INSTRUCTION. Copy the rows below line for line, changing nothing.

═════ STORED DATA ═════

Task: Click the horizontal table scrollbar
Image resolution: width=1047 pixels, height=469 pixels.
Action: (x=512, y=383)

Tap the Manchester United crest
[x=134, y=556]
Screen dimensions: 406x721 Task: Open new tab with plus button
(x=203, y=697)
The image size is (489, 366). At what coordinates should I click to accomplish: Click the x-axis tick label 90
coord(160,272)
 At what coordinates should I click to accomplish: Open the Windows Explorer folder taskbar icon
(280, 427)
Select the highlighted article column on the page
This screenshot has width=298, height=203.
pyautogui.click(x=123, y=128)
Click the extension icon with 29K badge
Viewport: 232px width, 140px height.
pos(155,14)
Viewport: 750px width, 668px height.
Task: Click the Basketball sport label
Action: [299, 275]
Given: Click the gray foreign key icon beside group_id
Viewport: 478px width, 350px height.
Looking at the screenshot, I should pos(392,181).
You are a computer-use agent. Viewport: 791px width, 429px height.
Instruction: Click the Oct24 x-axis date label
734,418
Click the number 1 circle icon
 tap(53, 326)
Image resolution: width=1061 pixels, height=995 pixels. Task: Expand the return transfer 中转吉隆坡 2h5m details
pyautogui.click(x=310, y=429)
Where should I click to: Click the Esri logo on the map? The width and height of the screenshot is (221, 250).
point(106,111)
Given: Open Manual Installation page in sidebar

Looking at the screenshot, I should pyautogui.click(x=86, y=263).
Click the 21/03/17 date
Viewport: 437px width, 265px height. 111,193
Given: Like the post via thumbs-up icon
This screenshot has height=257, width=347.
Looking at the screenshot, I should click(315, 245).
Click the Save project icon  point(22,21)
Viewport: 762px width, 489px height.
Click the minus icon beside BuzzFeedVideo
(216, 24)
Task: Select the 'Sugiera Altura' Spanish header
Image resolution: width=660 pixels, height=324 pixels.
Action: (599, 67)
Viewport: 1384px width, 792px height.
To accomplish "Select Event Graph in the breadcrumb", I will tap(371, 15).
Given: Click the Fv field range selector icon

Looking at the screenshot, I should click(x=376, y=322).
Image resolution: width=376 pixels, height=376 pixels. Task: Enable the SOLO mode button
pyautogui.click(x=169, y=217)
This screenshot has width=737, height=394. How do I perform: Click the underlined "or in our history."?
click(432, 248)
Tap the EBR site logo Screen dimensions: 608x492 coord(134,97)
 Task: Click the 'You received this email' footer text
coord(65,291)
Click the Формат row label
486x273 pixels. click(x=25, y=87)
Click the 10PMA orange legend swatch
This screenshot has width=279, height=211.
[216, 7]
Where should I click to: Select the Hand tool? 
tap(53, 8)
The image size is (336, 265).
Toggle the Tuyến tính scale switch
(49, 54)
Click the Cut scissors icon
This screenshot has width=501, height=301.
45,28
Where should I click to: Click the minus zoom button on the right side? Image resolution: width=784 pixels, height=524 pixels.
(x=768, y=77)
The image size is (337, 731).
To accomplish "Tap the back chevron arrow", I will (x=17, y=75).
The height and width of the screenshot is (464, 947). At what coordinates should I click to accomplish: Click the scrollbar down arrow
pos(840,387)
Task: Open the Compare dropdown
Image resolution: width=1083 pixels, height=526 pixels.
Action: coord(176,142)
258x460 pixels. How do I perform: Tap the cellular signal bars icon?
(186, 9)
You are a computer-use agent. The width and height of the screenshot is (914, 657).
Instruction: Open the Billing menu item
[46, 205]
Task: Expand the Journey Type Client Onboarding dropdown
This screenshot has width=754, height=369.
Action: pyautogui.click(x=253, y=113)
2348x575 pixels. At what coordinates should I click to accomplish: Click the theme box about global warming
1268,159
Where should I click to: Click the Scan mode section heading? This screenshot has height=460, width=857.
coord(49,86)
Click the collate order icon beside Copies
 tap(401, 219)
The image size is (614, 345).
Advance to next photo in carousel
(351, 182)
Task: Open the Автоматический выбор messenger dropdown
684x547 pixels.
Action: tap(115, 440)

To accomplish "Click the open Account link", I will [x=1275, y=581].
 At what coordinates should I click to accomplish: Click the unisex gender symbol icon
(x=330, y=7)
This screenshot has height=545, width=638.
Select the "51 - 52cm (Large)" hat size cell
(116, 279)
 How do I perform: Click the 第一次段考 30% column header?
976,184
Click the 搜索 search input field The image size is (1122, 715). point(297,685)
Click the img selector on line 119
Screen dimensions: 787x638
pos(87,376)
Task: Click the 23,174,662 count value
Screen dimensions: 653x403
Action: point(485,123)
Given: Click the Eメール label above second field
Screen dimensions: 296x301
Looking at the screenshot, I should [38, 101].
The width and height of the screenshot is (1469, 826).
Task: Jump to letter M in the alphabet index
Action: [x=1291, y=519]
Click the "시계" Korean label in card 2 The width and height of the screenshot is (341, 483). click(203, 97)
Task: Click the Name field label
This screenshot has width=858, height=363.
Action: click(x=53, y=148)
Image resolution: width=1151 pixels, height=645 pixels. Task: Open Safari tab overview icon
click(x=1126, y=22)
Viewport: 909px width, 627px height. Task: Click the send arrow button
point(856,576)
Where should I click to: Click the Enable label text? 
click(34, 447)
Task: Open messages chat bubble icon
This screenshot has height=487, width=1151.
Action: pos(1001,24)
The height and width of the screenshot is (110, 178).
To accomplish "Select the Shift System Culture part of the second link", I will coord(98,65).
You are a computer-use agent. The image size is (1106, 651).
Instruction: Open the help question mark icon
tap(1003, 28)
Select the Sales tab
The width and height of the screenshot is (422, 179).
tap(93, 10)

═════

FINAL RESULT.
Task: Click the horizontal table scrollbar
Image resolution: width=1047 pixels, height=469 pixels.
Action: (x=512, y=383)

Tap the Manchester United crest
[x=134, y=556]
Screen dimensions: 406x721 Task: Open new tab with plus button
(x=203, y=697)
The image size is (489, 366). At what coordinates should I click to accomplish: Click the x-axis tick label 90
coord(160,272)
 At what coordinates should I click to accomplish: Open the Windows Explorer folder taskbar icon
(280, 427)
Select the highlighted article column on the page
This screenshot has width=298, height=203.
pyautogui.click(x=123, y=128)
Click the extension icon with 29K badge
Viewport: 232px width, 140px height.
pos(155,14)
Viewport: 750px width, 668px height.
Task: Click the Basketball sport label
Action: [299, 275]
Given: Click the gray foreign key icon beside group_id
Viewport: 478px width, 350px height.
Looking at the screenshot, I should pos(392,181).
You are a computer-use agent. Viewport: 791px width, 429px height.
Instruction: Click the Oct24 x-axis date label
734,418
Click the number 1 circle icon
 tap(53, 326)
Image resolution: width=1061 pixels, height=995 pixels. Task: Expand the return transfer 中转吉隆坡 2h5m details
pyautogui.click(x=310, y=429)
Where should I click to: Click the Esri logo on the map? The width and height of the screenshot is (221, 250).
point(106,111)
Given: Open Manual Installation page in sidebar

Looking at the screenshot, I should pyautogui.click(x=86, y=263).
Click the 21/03/17 date
Viewport: 437px width, 265px height. 111,193
Given: Like the post via thumbs-up icon
This screenshot has height=257, width=347.
Looking at the screenshot, I should click(315, 245).
Click the Save project icon  point(22,21)
Viewport: 762px width, 489px height.
Click the minus icon beside BuzzFeedVideo
(216, 24)
Task: Select the 'Sugiera Altura' Spanish header
Image resolution: width=660 pixels, height=324 pixels.
Action: (599, 67)
Viewport: 1384px width, 792px height.
To accomplish "Select Event Graph in the breadcrumb", I will tap(371, 15).
Given: Click the Fv field range selector icon

Looking at the screenshot, I should click(x=376, y=322).
Image resolution: width=376 pixels, height=376 pixels. Task: Enable the SOLO mode button
pyautogui.click(x=169, y=217)
This screenshot has width=737, height=394. How do I perform: Click the underlined "or in our history."?
click(432, 248)
Tap the EBR site logo Screen dimensions: 608x492 coord(134,97)
 Task: Click the 'You received this email' footer text
coord(65,291)
Click the Формат row label
486x273 pixels. click(x=25, y=87)
Click the 10PMA orange legend swatch
This screenshot has width=279, height=211.
[216, 7]
Where should I click to: Select the Hand tool? 
tap(53, 8)
The image size is (336, 265).
Toggle the Tuyến tính scale switch
(49, 54)
Click the Cut scissors icon
This screenshot has width=501, height=301.
45,28
Where should I click to: Click the minus zoom button on the right side? Image resolution: width=784 pixels, height=524 pixels.
(x=768, y=77)
The image size is (337, 731).
To accomplish "Tap the back chevron arrow", I will (x=17, y=75).
The height and width of the screenshot is (464, 947). At what coordinates should I click to accomplish: Click the scrollbar down arrow
pos(840,387)
Task: Open the Compare dropdown
Image resolution: width=1083 pixels, height=526 pixels.
Action: coord(176,142)
258x460 pixels. How do I perform: Tap the cellular signal bars icon?
(186, 9)
You are a computer-use agent. The width and height of the screenshot is (914, 657).
Instruction: Open the Billing menu item
[46, 205]
Task: Expand the Journey Type Client Onboarding dropdown
This screenshot has width=754, height=369.
Action: pyautogui.click(x=253, y=113)
2348x575 pixels. At what coordinates should I click to accomplish: Click the theme box about global warming
1268,159
Where should I click to: Click the Scan mode section heading? This screenshot has height=460, width=857.
coord(49,86)
Click the collate order icon beside Copies
 tap(401, 219)
The image size is (614, 345).
Advance to next photo in carousel
(351, 182)
Task: Open the Автоматический выбор messenger dropdown
684x547 pixels.
Action: tap(115, 440)

To accomplish "Click the open Account link", I will [x=1275, y=581].
 At what coordinates should I click to accomplish: Click the unisex gender symbol icon
(x=330, y=7)
This screenshot has height=545, width=638.
Select the "51 - 52cm (Large)" hat size cell
(116, 279)
 How do I perform: Click the 第一次段考 30% column header?
976,184
Click the 搜索 search input field The image size is (1122, 715). point(297,685)
Click the img selector on line 119
Screen dimensions: 787x638
pos(87,376)
Task: Click the 23,174,662 count value
Screen dimensions: 653x403
Action: point(485,123)
Given: Click the Eメール label above second field
Screen dimensions: 296x301
Looking at the screenshot, I should [38, 101].
The width and height of the screenshot is (1469, 826).
Task: Jump to letter M in the alphabet index
Action: [x=1291, y=519]
Click the "시계" Korean label in card 2 The width and height of the screenshot is (341, 483). click(203, 97)
Task: Click the Name field label
This screenshot has width=858, height=363.
Action: click(x=53, y=148)
Image resolution: width=1151 pixels, height=645 pixels. Task: Open Safari tab overview icon
click(x=1126, y=22)
Viewport: 909px width, 627px height. Task: Click the send arrow button
point(856,576)
Where should I click to: Click the Enable label text? 
click(34, 447)
Task: Open messages chat bubble icon
This screenshot has height=487, width=1151.
Action: pos(1001,24)
The height and width of the screenshot is (110, 178).
To accomplish "Select the Shift System Culture part of the second link", I will coord(98,65).
You are a computer-use agent. The image size is (1106, 651).
Instruction: Open the help question mark icon
tap(1003, 28)
Select the Sales tab
The width and height of the screenshot is (422, 179).
tap(93, 10)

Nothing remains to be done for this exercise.